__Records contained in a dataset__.
BEGIN

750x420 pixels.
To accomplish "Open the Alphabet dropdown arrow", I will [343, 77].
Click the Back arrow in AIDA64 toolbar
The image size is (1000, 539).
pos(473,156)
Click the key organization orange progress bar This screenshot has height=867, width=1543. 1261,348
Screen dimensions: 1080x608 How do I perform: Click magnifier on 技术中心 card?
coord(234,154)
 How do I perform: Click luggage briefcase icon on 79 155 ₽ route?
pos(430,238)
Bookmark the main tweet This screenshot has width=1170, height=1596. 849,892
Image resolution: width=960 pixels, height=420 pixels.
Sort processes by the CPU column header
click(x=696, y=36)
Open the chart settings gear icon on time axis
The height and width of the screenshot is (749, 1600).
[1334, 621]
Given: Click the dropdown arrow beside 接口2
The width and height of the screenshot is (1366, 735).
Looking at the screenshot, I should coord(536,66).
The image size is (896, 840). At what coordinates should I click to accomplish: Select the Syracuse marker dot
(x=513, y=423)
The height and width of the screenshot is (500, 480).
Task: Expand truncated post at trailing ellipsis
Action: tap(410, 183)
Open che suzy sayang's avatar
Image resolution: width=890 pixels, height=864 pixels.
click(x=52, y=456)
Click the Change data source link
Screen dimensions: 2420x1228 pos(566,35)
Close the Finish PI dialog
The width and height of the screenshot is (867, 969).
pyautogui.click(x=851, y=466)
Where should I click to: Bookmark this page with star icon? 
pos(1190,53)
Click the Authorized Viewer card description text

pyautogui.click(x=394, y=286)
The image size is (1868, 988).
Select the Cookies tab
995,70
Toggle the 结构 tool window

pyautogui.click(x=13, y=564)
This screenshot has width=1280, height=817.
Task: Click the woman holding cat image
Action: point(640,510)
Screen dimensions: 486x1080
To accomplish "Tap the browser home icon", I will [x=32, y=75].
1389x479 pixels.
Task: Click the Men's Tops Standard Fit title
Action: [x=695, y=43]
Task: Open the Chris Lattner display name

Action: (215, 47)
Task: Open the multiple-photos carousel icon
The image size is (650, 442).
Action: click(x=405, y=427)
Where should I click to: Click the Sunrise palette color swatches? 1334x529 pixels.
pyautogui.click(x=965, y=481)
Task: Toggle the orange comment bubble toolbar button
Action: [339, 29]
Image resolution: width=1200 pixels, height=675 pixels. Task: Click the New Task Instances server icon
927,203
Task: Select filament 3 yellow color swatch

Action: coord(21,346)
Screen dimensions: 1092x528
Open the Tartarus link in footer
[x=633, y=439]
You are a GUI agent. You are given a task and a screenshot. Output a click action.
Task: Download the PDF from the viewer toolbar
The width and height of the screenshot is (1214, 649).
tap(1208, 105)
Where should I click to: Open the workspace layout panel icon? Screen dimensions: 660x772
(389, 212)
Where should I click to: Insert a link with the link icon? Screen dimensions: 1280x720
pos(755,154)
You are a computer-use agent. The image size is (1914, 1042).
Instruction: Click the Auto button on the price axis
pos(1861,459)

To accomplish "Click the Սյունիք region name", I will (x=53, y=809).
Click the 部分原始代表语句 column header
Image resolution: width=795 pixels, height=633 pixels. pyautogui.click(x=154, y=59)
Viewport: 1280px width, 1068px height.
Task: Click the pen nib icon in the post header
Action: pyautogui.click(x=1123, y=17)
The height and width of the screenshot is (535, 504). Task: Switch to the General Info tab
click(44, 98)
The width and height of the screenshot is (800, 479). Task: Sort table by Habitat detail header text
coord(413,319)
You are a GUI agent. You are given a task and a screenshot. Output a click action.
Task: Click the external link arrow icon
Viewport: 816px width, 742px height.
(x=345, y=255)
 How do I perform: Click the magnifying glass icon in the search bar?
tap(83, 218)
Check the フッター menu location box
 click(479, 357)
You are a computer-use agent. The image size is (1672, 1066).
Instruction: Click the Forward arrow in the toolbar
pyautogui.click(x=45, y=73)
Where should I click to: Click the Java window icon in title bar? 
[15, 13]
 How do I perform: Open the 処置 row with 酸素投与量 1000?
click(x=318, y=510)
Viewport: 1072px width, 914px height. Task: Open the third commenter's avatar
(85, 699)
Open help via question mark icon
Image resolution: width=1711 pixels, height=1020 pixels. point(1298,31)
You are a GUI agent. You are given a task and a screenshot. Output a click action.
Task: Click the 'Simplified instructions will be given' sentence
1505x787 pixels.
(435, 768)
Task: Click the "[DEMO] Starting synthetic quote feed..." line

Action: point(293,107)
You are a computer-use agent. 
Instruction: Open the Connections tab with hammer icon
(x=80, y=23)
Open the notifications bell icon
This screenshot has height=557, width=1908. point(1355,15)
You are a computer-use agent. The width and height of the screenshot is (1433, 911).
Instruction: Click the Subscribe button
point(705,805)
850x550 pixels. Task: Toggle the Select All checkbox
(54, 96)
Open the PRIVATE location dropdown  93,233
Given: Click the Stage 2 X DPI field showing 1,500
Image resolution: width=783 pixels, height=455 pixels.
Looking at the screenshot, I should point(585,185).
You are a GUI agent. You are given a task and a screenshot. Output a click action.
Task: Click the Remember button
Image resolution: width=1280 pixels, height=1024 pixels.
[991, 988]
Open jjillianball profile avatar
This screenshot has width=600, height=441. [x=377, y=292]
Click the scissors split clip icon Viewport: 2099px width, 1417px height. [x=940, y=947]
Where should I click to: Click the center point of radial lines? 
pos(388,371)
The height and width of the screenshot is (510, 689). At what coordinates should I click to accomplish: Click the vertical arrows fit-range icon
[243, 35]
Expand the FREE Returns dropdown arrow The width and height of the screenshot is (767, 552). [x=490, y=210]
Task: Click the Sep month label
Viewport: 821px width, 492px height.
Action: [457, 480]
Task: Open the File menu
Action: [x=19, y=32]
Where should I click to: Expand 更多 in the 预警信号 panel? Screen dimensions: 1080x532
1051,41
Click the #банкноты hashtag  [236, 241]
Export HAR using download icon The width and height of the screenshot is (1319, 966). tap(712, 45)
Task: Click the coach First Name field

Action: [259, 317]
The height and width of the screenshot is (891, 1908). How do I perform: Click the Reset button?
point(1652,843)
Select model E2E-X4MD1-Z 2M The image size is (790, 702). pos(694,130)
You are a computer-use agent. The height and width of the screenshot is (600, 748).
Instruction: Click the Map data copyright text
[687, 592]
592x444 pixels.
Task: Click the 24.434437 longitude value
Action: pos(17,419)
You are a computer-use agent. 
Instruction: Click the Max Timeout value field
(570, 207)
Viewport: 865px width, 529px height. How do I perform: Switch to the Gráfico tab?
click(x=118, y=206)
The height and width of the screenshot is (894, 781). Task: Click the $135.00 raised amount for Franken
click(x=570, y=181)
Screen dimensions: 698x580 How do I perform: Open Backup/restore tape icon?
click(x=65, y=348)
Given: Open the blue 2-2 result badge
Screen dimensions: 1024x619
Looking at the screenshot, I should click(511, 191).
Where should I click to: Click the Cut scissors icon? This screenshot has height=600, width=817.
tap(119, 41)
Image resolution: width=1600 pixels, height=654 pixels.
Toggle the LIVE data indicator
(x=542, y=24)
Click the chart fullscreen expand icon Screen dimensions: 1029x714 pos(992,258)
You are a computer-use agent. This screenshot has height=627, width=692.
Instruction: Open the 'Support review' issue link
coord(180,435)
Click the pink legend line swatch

END

__EXERCISE DESCRIPTION__.
Every record above needs to be restated exactly.

__EXERCISE ANSWER__.
750x420 pixels.
To accomplish "Open the Alphabet dropdown arrow", I will [343, 77].
Click the Back arrow in AIDA64 toolbar
The image size is (1000, 539).
pos(473,156)
Click the key organization orange progress bar This screenshot has height=867, width=1543. 1261,348
Screen dimensions: 1080x608 How do I perform: Click magnifier on 技术中心 card?
coord(234,154)
 How do I perform: Click luggage briefcase icon on 79 155 ₽ route?
pos(430,238)
Bookmark the main tweet This screenshot has width=1170, height=1596. 849,892
Image resolution: width=960 pixels, height=420 pixels.
Sort processes by the CPU column header
click(x=696, y=36)
Open the chart settings gear icon on time axis
The height and width of the screenshot is (749, 1600).
[1334, 621]
Given: Click the dropdown arrow beside 接口2
The width and height of the screenshot is (1366, 735).
Looking at the screenshot, I should coord(536,66).
The image size is (896, 840). At what coordinates should I click to accomplish: Select the Syracuse marker dot
(x=513, y=423)
The height and width of the screenshot is (500, 480).
Task: Expand truncated post at trailing ellipsis
Action: tap(410, 183)
Open che suzy sayang's avatar
Image resolution: width=890 pixels, height=864 pixels.
click(x=52, y=456)
Click the Change data source link
Screen dimensions: 2420x1228 pos(566,35)
Close the Finish PI dialog
The width and height of the screenshot is (867, 969).
pyautogui.click(x=851, y=466)
Where should I click to: Bookmark this page with star icon? 
pos(1190,53)
Click the Authorized Viewer card description text

pyautogui.click(x=394, y=286)
The image size is (1868, 988).
Select the Cookies tab
995,70
Toggle the 结构 tool window

pyautogui.click(x=13, y=564)
This screenshot has width=1280, height=817.
Task: Click the woman holding cat image
Action: point(640,510)
Screen dimensions: 486x1080
To accomplish "Tap the browser home icon", I will [x=32, y=75].
1389x479 pixels.
Task: Click the Men's Tops Standard Fit title
Action: [x=695, y=43]
Task: Open the Chris Lattner display name

Action: (215, 47)
Task: Open the multiple-photos carousel icon
The image size is (650, 442).
Action: click(x=405, y=427)
Where should I click to: Click the Sunrise palette color swatches? 1334x529 pixels.
pyautogui.click(x=965, y=481)
Task: Toggle the orange comment bubble toolbar button
Action: [339, 29]
Image resolution: width=1200 pixels, height=675 pixels. Task: Click the New Task Instances server icon
927,203
Task: Select filament 3 yellow color swatch

Action: coord(21,346)
Screen dimensions: 1092x528
Open the Tartarus link in footer
[x=633, y=439]
You are a GUI agent. You are given a task and a screenshot. Output a click action.
Task: Download the PDF from the viewer toolbar
The width and height of the screenshot is (1214, 649).
tap(1208, 105)
Where should I click to: Open the workspace layout panel icon? Screen dimensions: 660x772
(389, 212)
Where should I click to: Insert a link with the link icon? Screen dimensions: 1280x720
pos(755,154)
You are a computer-use agent. The image size is (1914, 1042).
Instruction: Click the Auto button on the price axis
pos(1861,459)

To accomplish "Click the Սյունիք region name", I will (x=53, y=809).
Click the 部分原始代表语句 column header
Image resolution: width=795 pixels, height=633 pixels. pyautogui.click(x=154, y=59)
Viewport: 1280px width, 1068px height.
Task: Click the pen nib icon in the post header
Action: pyautogui.click(x=1123, y=17)
The height and width of the screenshot is (535, 504). Task: Switch to the General Info tab
click(44, 98)
The width and height of the screenshot is (800, 479). Task: Sort table by Habitat detail header text
coord(413,319)
You are a GUI agent. You are given a task and a screenshot. Output a click action.
Task: Click the external link arrow icon
Viewport: 816px width, 742px height.
(x=345, y=255)
 How do I perform: Click the magnifying glass icon in the search bar?
tap(83, 218)
Check the フッター menu location box
 click(479, 357)
You are a computer-use agent. The image size is (1672, 1066).
Instruction: Click the Forward arrow in the toolbar
pyautogui.click(x=45, y=73)
Where should I click to: Click the Java window icon in title bar? 
[15, 13]
 How do I perform: Open the 処置 row with 酸素投与量 1000?
click(x=318, y=510)
Viewport: 1072px width, 914px height. Task: Open the third commenter's avatar
(85, 699)
Open help via question mark icon
Image resolution: width=1711 pixels, height=1020 pixels. point(1298,31)
You are a GUI agent. You are given a task and a screenshot. Output a click action.
Task: Click the 'Simplified instructions will be given' sentence
1505x787 pixels.
(435, 768)
Task: Click the "[DEMO] Starting synthetic quote feed..." line

Action: point(293,107)
You are a computer-use agent. 
Instruction: Open the Connections tab with hammer icon
(x=80, y=23)
Open the notifications bell icon
This screenshot has height=557, width=1908. point(1355,15)
You are a computer-use agent. The width and height of the screenshot is (1433, 911).
Instruction: Click the Subscribe button
point(705,805)
850x550 pixels. Task: Toggle the Select All checkbox
(54, 96)
Open the PRIVATE location dropdown  93,233
Given: Click the Stage 2 X DPI field showing 1,500
Image resolution: width=783 pixels, height=455 pixels.
Looking at the screenshot, I should point(585,185).
You are a GUI agent. You are given a task and a screenshot. Output a click action.
Task: Click the Remember button
Image resolution: width=1280 pixels, height=1024 pixels.
[991, 988]
Open jjillianball profile avatar
This screenshot has width=600, height=441. [x=377, y=292]
Click the scissors split clip icon Viewport: 2099px width, 1417px height. [x=940, y=947]
Where should I click to: Click the center point of radial lines? 
pos(388,371)
The height and width of the screenshot is (510, 689). At what coordinates should I click to accomplish: Click the vertical arrows fit-range icon
[243, 35]
Expand the FREE Returns dropdown arrow The width and height of the screenshot is (767, 552). [x=490, y=210]
Task: Click the Sep month label
Viewport: 821px width, 492px height.
Action: [457, 480]
Task: Open the File menu
Action: [x=19, y=32]
Where should I click to: Expand 更多 in the 预警信号 panel? Screen dimensions: 1080x532
1051,41
Click the #банкноты hashtag  [236, 241]
Export HAR using download icon The width and height of the screenshot is (1319, 966). tap(712, 45)
Task: Click the coach First Name field

Action: [259, 317]
The height and width of the screenshot is (891, 1908). How do I perform: Click the Reset button?
point(1652,843)
Select model E2E-X4MD1-Z 2M The image size is (790, 702). pos(694,130)
You are a computer-use agent. The height and width of the screenshot is (600, 748).
Instruction: Click the Map data copyright text
[687, 592]
592x444 pixels.
Task: Click the 24.434437 longitude value
Action: pos(17,419)
You are a computer-use agent. 
Instruction: Click the Max Timeout value field
(570, 207)
Viewport: 865px width, 529px height. How do I perform: Switch to the Gráfico tab?
click(x=118, y=206)
The height and width of the screenshot is (894, 781). Task: Click the $135.00 raised amount for Franken
click(x=570, y=181)
Screen dimensions: 698x580 How do I perform: Open Backup/restore tape icon?
click(x=65, y=348)
Given: Open the blue 2-2 result badge
Screen dimensions: 1024x619
Looking at the screenshot, I should click(511, 191).
Where should I click to: Click the Cut scissors icon? This screenshot has height=600, width=817.
tap(119, 41)
Image resolution: width=1600 pixels, height=654 pixels.
Toggle the LIVE data indicator
(x=542, y=24)
Click the chart fullscreen expand icon Screen dimensions: 1029x714 pos(992,258)
You are a computer-use agent. This screenshot has height=627, width=692.
Instruction: Open the 'Support review' issue link
coord(180,435)
Click the pink legend line swatch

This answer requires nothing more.